# Need Help On What To Look For to Record via PC!



## Saffron (Mar 16, 2011)

I hope this is the right section, 1st post here as a new user!

I am looking for something I can hook up to my PC to record, lay and mix tracks. I would be looking at hooking up my guitar, Roland MIDI/Casio CDP-200 and to be able to mix with tracks/blurbs that I have created with FL Studio. Riffs, drum beats....etc (mp3's, .wav...etc)

Laying multiple tracks and editing them is a must but I will never be recording more than one track at a time, one man band. I know out of box programs will be relativly "weak" but I have never used anything, so help in that aspect would be awesome as well!

I was reccomended the Yamaha Audiogram 6, but I have read many poor reviews on it and the whole thing with it being USB 1.0 doesn't sit well with me.

Next up I have read about the Line 6 UX2 which doesn't sound that bad but the guy at the local music store said the sound quality was horrible compared to the Yamaha. Mind you he only had the audiogram 6 in stock but can bring in the Line6.

I am looking for something under $500 give or take.

If you have any thoughts, advice or opinions I would to hear them, even other products that will suit my needs as I have only heard about the above two.

Thanks!


----------



## hollowbody (Jan 15, 2008)

Check out any of the following:

M-Audio Fast Track/Fast Track Pro
M-Audio ProFire610
M-Audio Firewire 410 (no longer sold in store, but usually pretty cheap used)
Edirol UA-25EX
Edirol FA66
Focusright Saffire
Presonus Audiobox

Or any other of a host of USB 2.0 or Firewire Interfaces.

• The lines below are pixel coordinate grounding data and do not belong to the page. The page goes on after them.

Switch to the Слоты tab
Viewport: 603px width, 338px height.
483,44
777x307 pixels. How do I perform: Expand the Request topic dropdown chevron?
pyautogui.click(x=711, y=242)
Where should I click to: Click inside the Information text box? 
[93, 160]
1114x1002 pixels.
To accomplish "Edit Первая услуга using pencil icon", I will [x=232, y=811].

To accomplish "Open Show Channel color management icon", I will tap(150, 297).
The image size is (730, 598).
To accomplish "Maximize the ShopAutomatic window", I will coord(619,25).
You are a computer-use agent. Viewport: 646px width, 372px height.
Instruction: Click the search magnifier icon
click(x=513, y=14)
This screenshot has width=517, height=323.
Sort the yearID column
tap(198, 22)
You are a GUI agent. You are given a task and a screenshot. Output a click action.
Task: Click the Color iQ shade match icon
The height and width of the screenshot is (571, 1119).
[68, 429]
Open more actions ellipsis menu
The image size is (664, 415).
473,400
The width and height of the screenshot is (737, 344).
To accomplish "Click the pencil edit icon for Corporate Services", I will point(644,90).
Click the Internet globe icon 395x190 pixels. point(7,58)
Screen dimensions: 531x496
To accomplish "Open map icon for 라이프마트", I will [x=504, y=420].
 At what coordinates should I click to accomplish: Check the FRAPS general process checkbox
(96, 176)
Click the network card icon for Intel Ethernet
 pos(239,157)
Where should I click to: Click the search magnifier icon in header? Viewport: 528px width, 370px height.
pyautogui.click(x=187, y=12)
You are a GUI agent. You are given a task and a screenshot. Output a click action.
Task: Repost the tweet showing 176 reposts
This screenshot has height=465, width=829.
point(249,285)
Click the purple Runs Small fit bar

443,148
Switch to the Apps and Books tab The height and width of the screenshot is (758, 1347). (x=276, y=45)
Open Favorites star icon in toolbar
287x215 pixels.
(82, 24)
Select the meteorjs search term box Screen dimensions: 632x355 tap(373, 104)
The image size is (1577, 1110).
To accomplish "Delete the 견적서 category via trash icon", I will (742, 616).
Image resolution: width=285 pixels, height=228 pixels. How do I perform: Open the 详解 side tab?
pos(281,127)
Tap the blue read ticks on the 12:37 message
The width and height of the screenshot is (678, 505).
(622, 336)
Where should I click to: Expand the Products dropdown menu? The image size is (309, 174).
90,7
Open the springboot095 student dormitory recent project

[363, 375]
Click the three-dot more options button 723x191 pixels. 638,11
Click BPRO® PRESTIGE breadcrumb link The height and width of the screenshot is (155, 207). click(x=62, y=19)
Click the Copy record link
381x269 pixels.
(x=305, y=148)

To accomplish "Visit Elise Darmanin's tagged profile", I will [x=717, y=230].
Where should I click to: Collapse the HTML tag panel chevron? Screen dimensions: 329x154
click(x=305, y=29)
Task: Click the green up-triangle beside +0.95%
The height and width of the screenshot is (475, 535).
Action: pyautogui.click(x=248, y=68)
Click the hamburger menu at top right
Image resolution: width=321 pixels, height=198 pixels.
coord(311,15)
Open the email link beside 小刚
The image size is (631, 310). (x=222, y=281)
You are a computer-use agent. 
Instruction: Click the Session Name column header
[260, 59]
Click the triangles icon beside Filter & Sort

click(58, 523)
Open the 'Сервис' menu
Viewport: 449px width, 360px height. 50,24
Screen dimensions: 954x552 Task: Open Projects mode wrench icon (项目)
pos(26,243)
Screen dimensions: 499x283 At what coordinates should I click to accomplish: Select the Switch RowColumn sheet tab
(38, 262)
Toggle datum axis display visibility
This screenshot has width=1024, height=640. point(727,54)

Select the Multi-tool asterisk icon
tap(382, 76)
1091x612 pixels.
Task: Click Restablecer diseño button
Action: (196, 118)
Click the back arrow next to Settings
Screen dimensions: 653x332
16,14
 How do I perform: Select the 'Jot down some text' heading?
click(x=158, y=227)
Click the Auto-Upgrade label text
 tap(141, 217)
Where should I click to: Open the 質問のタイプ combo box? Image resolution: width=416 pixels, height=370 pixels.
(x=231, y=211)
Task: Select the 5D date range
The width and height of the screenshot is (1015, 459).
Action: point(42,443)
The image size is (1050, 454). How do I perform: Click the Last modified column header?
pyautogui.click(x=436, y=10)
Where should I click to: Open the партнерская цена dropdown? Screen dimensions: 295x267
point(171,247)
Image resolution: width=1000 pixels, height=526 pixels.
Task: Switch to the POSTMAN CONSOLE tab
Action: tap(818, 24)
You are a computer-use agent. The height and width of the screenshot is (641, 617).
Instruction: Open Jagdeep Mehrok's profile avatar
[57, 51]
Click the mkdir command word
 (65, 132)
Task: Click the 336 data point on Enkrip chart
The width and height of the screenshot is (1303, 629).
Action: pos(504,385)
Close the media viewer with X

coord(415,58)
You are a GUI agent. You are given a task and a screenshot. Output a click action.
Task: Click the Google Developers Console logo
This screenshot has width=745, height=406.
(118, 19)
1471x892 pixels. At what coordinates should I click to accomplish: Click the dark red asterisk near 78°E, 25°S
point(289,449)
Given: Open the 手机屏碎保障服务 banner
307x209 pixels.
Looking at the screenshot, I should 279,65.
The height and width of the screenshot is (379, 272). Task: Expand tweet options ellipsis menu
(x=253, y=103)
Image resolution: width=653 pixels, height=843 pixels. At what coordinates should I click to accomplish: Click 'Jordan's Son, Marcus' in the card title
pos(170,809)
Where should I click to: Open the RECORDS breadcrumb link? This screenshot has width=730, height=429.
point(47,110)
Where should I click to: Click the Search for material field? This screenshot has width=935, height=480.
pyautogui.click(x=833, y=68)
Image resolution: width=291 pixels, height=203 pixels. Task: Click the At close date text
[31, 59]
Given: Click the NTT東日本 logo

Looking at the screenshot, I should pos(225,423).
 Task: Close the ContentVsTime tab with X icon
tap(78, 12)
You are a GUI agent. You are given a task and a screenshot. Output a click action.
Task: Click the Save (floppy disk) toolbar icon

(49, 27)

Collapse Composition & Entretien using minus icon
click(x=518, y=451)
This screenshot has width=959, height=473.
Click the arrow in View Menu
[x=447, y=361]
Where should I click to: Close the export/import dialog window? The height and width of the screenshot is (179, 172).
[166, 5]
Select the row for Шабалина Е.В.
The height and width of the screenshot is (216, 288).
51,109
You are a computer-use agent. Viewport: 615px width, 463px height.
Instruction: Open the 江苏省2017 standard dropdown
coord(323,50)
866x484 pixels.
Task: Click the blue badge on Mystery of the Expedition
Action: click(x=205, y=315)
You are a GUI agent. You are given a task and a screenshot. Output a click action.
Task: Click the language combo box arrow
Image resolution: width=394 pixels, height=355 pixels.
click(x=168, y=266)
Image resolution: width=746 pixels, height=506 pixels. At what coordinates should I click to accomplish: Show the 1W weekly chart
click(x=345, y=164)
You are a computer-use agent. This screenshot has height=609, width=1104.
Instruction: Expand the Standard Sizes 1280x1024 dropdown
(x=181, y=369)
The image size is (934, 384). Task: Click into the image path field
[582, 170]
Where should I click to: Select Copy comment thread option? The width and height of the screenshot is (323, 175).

Any of these will do what you need. I have the M-Audio Firewire 410 at home and it's great. Does everything I need for my one-man-band and I've never had any need to upgrade.

You definitely want to avoid USB 1.0 - it's waaaay too slow to record with reliably. You'll end up with latency issues if you're multi-tracking. USB 2.0 or Firewire are both solid. Hard to say which is better. USB 2.0 has a fast top speed but Firewire has better average throughput. I'm using firewire and it's great, but I know lots of people who use USB 2.0 and are happy with it too.

For software, I use Sonar, just because it's what I'm most familiar with and I sort of grew up with it. I've used Pro Tools and it's not a whole lot different. Hell, even using Audacity isn't too bad if you're not doing anything overly complex.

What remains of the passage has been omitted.